God’s power for justice is precisely God’s power to restore people when they are broken or hurt. God uses their mistakes to liberate them, to soften them, to enlighten them, to transform them, and to heal them. No text in the Hebrew Scriptures equates God’s justice with vengeance on the sinner. It might look like that on the surface, but if we read the whole passage and understand the context, chastisement is always meant to bring us back to love and union. God’s justice is always saving justice, always healing justice. What is experienced as punishment is always for the sake of restoration, not for vengeance. Therefore, justice for the people is to participate in this wholeness and spaciousness of God, to be brought into God’s freedom.
Richard describes the freedom of contemplatives who have discovered the “prophetic position”:
True contemplatives have changed sides from inside—from the power position to the position of vulnerability and solidarity, which gradually changes everything. Once we are freed from our paranoia, from the narcissism that thinks we are the center of the world, or from our belief that our rights and dignity have to be defended before those of others, we can finally live and act with justice and truth. Once these blockages are removed—and that is what contemplative prayer does—then we just have to offer a few guiding statements of social analysis to name what is really going on beneath the surface of a system, and people get it for themselves. They start being drawn by God and by love instead of being driven by anger and retaliation.

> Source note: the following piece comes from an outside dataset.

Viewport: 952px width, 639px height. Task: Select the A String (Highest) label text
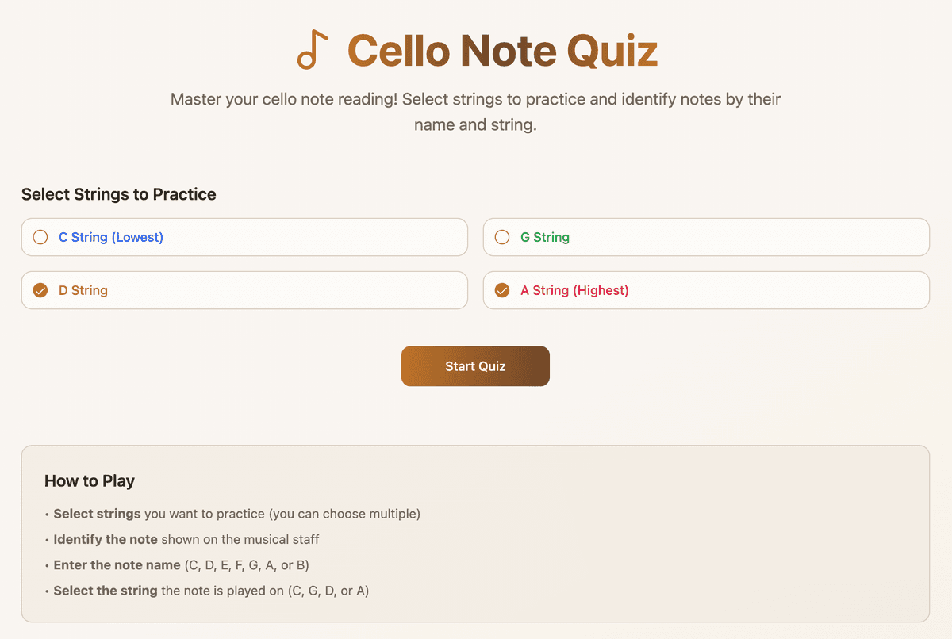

True contemplation is the most subversive of activities because it undercuts the one thing that normally refuses to give way—our natural individualism and narcissism. We all move toward the ego. We even solidify the ego as we get older if something doesn’t expose it for the lie that it is—not because it is bad, but because it thinks it is the whole and only thing! We don’t really change by ourselves; God changes us, if we expose ourselves to God at a deep level. This is why Christian meditation will never fill stadiums; not so many people want their narcissism and separateness to be exposed as the silliness that they are.
The Seventh
Core Principle of the CAC: True religion leads us
to an experience of our True Self and undermines our false self. Father
Richard teaches:
The True Self is who you are because of divine indwelling, the Holy Spirit within you (Romans 8:9). We are all tabernacles of God, says Paul (1 Corinthians 3:16). What happened in Christ, the Anointed One, is an announcement of what is happening in all of us, too. We are children of heaven and earth, both at the same time. Much of the work of enlightenment is bringing those two identities together, just as Jesus did.

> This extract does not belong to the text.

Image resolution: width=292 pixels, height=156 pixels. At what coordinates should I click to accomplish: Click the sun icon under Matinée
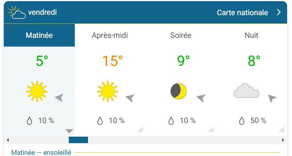coord(37,91)
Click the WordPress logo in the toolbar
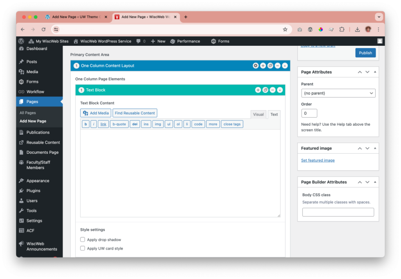The height and width of the screenshot is (279, 401). tap(21, 41)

Putting the human and the divine together is what it means to be “the Christ” (Colossians 1:17–20), and what it means for us to be “the new Adam and Eve” (1 Corinthians 15:45–49). Ephesians could not make it much clearer: “You too have been stamped with the seal of the Holy Spirit that was promised—this is the pledge of your inheritance” (1:13–14). Few Christians have ever been seriously taught about their inherent union with God and will find all kinds of self-hating reasons to deny it. Only the True Self can dare to believe the gospel’s Good News.
The false self, or smaller self, is characterized by separateness. Jewish and Christian traditions call this state of disconnectedness “sin.” When we’re separated from our deepest Being, we are in the state of sin. When we are disconnected from our True Self in God, we look for various false and addictive ways to fill our emptiness. The small or false self is who we think we are, but our thinking does not make it so. It is our identity created through culture, education, class, race, friends, gender, clothes, and money. That’s all that Adam and Eve had once they left the Garden where they walked with God. But let’s not feel too bad for them or even guilty ourselves. It seems that we have to leave the Garden. We have to create a false self to get started; the trouble is that we take it far too seriously. It is always passing away—in stages and then all at once at death. Only the True Self is eternal. We all suffer from a terrible case of mistaken identity.

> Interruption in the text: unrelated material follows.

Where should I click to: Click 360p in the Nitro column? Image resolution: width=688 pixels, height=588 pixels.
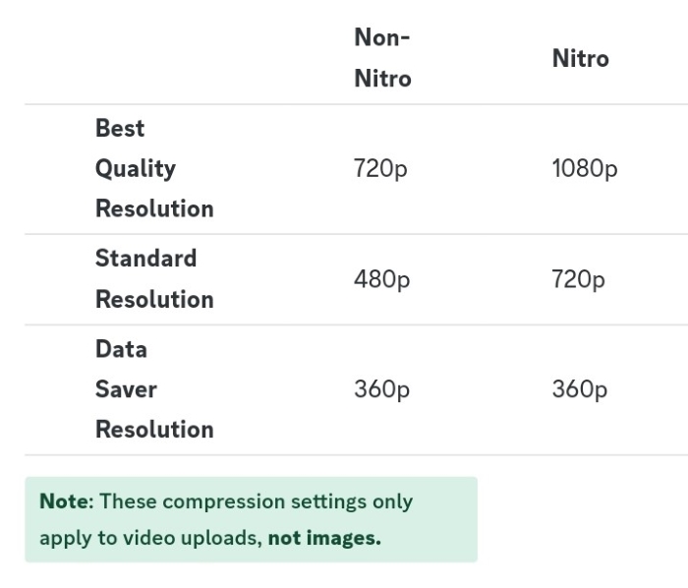tap(579, 390)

The True Self is characterized by communion and deep contentment. It’s okay, right here, right now. The True Self is the realigned self; religion’s main purpose is to lead us to experience this Self, which is who we are in God and who God is in us. It has to do with participating in a Universal Being that is beyond our being. Ultimately, our lives are not about us. We are about life! That doesn’t mean we stay in the True Self twenty-four hours a day. Life is three steps forward and two steps backward. Yet once we know the big picture, we will never be satisfied with the little picture.
Sarah Young….
Be prepared to suffer for me in My name. Pain and problems are opportunities to demonstrate your trust in Me. When suffering strikes, remember I am able bring good out of anything. When experiencing suffering; surrender, connect and live out of that.
James 1:2-4 Consider it pure joy, my brothers and sisters,[ a] whenever you face trials of many kinds, 3 because you know that the testing of your faith produces perseverance. 4 …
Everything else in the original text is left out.